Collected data
━━━━

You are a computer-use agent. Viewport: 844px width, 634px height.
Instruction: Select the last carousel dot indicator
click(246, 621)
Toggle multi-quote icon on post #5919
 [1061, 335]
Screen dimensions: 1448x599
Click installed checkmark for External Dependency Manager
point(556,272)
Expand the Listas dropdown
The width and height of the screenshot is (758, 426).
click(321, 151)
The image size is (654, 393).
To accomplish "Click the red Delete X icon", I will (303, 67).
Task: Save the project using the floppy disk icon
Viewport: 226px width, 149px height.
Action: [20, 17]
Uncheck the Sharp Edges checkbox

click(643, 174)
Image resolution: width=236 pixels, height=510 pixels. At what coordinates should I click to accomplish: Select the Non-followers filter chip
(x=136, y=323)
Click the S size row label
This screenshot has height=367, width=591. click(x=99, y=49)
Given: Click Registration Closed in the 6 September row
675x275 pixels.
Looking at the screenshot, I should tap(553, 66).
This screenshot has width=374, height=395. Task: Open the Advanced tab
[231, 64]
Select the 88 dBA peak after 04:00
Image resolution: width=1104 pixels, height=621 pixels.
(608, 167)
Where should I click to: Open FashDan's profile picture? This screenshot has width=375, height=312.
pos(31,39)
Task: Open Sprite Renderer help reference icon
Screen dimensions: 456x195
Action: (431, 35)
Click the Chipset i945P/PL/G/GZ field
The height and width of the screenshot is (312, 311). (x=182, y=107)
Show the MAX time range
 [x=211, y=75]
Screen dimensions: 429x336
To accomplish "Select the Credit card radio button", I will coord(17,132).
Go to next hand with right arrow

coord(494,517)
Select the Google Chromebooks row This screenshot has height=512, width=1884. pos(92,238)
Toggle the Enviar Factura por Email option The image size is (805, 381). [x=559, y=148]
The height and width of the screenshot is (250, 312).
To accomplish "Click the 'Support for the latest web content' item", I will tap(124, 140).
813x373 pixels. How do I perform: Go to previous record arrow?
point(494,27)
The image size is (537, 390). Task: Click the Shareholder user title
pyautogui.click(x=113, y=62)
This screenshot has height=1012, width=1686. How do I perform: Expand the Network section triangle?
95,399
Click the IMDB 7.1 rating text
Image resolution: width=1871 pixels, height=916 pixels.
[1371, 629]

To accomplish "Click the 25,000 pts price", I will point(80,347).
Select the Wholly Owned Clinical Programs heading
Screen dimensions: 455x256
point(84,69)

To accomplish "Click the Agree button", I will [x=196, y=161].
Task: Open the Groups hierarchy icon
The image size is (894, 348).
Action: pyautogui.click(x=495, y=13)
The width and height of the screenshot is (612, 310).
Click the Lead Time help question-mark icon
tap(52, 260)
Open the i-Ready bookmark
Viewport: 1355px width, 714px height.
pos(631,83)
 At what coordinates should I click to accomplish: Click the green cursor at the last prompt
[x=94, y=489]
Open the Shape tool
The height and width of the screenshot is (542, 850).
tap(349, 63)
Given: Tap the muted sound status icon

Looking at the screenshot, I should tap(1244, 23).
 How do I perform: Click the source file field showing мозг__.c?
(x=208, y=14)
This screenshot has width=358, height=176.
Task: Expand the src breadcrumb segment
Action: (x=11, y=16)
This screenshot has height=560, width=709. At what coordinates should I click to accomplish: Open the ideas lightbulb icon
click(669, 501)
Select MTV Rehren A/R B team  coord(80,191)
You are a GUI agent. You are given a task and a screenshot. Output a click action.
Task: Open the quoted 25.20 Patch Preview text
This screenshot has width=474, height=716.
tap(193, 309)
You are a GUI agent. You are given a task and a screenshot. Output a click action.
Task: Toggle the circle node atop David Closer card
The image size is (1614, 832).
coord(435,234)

━━━━

*WORK REQUEST*
Retype the lines above without alteration. The first is the one containing "Select MTV Rehren", and the last is the final line of the data.

*EXERCISE OUTPUT*
Select MTV Rehren A/R B team  coord(80,191)
You are a GUI agent. You are given a task and a screenshot. Output a click action.
Task: Open the quoted 25.20 Patch Preview text
This screenshot has width=474, height=716.
tap(193, 309)
You are a GUI agent. You are given a task and a screenshot. Output a click action.
Task: Toggle the circle node atop David Closer card
The image size is (1614, 832).
coord(435,234)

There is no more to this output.